There are eight Senators on the committee working on a draft for an immigration bill and five of them favor the new ID including John McCain, Lindsey Graham and Charles Schumer. But they are not insisting on the ID at this point, merely tossing around the idea. The Wall Street Journal report is clearly a trial balloon to see what the reaction will be to this universal (for working class people) ID card.

The purpose of the new ID is to let bosses know what the legal status of a worker is and also to discourage illegal immigration since immigrants without the card won't get jobs (or so the plan is). The new system will replace the current E-Verify which lets the boss match a worker with a list of social security numbers; but this is a flawed system because of stolen, forged, and borrowed social security cards, according to the WSJ.

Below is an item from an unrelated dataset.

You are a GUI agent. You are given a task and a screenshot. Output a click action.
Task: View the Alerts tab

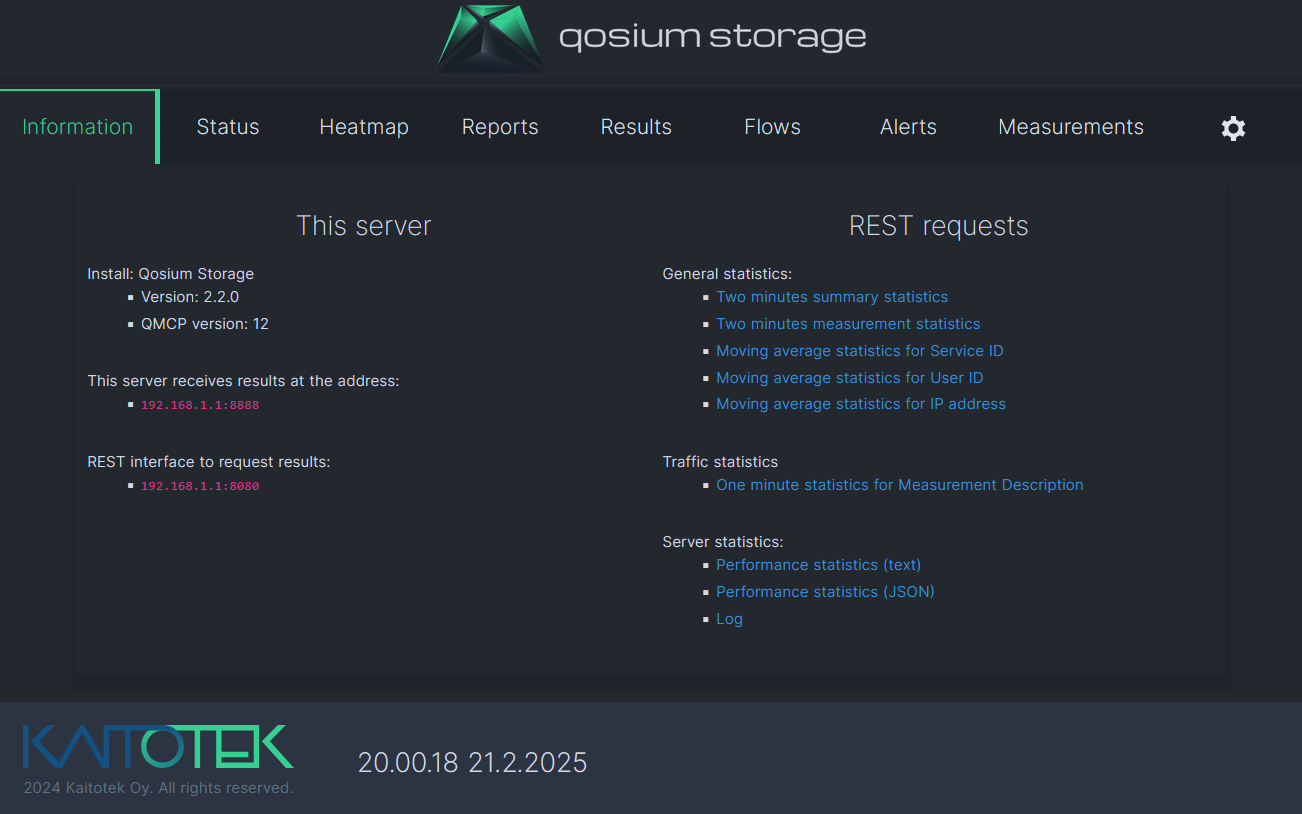coord(908,127)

While ostensibly there are other ways to have immigrants IDed which the senators are looking at, Senator Graham (R., S.C.) thinks that only a biometric ID card (for all workers) will work. He is quoted as saying "This is the public's way of contributing to solving the problem" of people being in the US illegally. In other words, the contribution of the US working class is to allow itself to be potentially tracked by the government 24/7 so that the bosses will know who is and who is not "legal." The "public" would be wise to vote Sen. Graham out of office.

Senator Jeff Flake  (R., Ariz), Sen. McCain's comrade in reaction, also on the committee, is also favorable (but says he is still open) to a biometric ID: "You have to give employers the tools" they need to check out potential workers, he maintains. Would the Senate also consider an ID for employers so that workers could check them out as well with respect, for example, to their attitudes towards  the legal rights of unions, decent wages, workers rights, sick leave, and racist attitudes (if any), as well as women's rights, and views on voter suppression. Workers are more in need of tools to check out bosses than bosses are to check out workers.

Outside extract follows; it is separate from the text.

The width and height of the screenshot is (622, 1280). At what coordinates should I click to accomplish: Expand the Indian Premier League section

In 2010 Senators McCain and "Chuck" Schumer (D., N.Y.) devised a plan for a biometric ID card for immigrants (it would have had their fingerprints or a scan of the veins on the top of a hand) but today Schumer, along with Sen. Dick Durban (D., Ill.)-- who also backed biometric cards previously-- says the new bill they are working on may not include such a card.

President Obama does not back a universal biometric ID card but is in favor of getting biometric information from undocumented people who are in the US as a precondition for getting "legal status." As far as a universal card is concerned he advocates a "fraud-resistant, tamper-resistant Social Security card."

The remaining three senators on the committee are Marco Rubio (R., Fla.), Michael Bennet (D., Colo.) [both "no comment"] and Robert Melendez (D., N.J.) who wants "antifraud measures" (the Senator is having his own "fraud" problems right now, perhaps the Senate needs some measure of anti-fraud protection that voters can have access to?)

At any rate, this trial balloon has lifted off into the atmosphere and the weather reports are beginning to come in.  C. Calabrese of the ACLU says, the ID "becomes in essence a permission slip to do all of the ordinary things that are your rights as an American." Alex Nowrasteh of the Cato Institute [originally the Charles Koch Foundation co-founded in 1974 by one of the Koch brothers] says "It's not only a gross violation of individual privacy, it's an enormously high-cost policy that will have an incredibly low to negligible benefit." Would it not be so bad if it were cheap and effective? Personally I don't trust the Cato people to care all that much about the violations of worker's privacy.

There are also other opinions coming in for and against the biometric card-- it is pretty much a mixed bag, but it seems there is opposition and support from both the liberal and conservative camps. While it really is a big civil liberties issue and the adoption of the biometric ID for all workers smacks of Big Brother perhaps, in our current deficit crazed political landscape, the economic cost will prohibit its adoption as a study out of the University of California (Berkeley) says it will cost over 22 billion dollars to put it in place and over 2 billion annually to run it. Progressives will have a major fight on their hands if that doesn't stop it.